Second on Zhan’s list was social services, particularly ones that contribute toward creating a social safety net (保障民生, baozhang minsheng) or helping “groups in difficulty,” such as elderly care and services for “left-behind children,” people with mental health issues, and people living with HIV. NGOs that perform a service provision function are a direct aid toward achieving high-profile C.C.P. goals, like “building a moderately prosperous society,” which form an important part of the Party’s legitimacy-building. (It is worth mentioning that these sweeping goals sometimes produce political pressures on individual government departments in direct tension with actually solving immediate, on-the-ground issues. For example, a government official may wish to rely on NGO expertise to solve a specific problem, but may also see potential conflict between the NGO’s approach and the imperative for civil servants to shape all such work in terms of Party priorities.) Significantly, at the community level, the C.C.P. has recently stressed that only NGOs in which “Party-building is sound and complete” should get government service project contracts.

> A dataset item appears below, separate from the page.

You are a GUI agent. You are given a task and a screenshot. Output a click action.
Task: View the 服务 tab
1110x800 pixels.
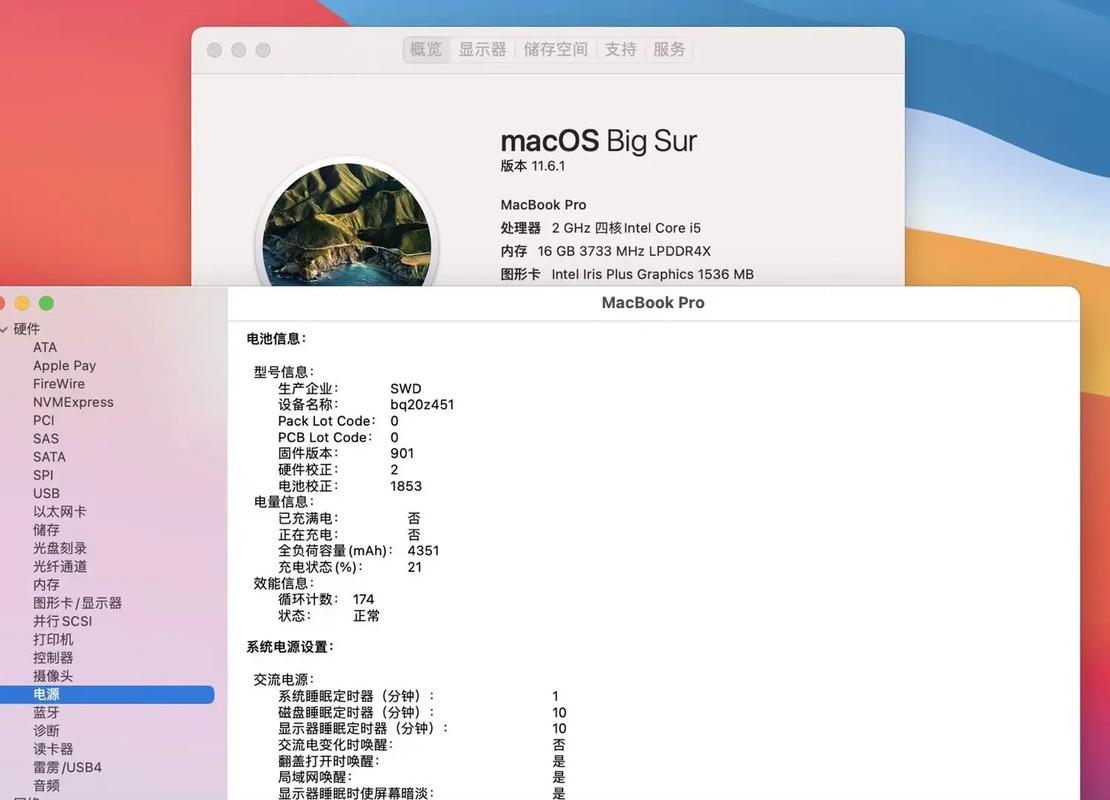click(669, 49)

The draft of a new set of regulations covering foundations, membership-based organizations, and social service agencies will, if passed, institutionalize specific obligations and mechanisms for oversight of Party-building, facilitating exclusion from service contracts—and even from the right to register as a lawful organization—on the grounds of incomplete Party-building.

Third on the list was participation in governance. Such participation, Zhan made clear, should align with the Central Committee’s requirements for social governance. To that end, he tasked the Alliance with guiding charities to foster social harmony and stability, as well as with strengthening industry standardization.

Finally, Zhan stated that charitable groups should promote a culture of charity. Hinting at what such a culture might look like, Zhan directed the Charity Alliance to champion “core socialist values and charitable positive energy” by promoting understanding of the laws and regulations on charity, promoting exemplars of good charity, and “castigating the fake and disgraceful.”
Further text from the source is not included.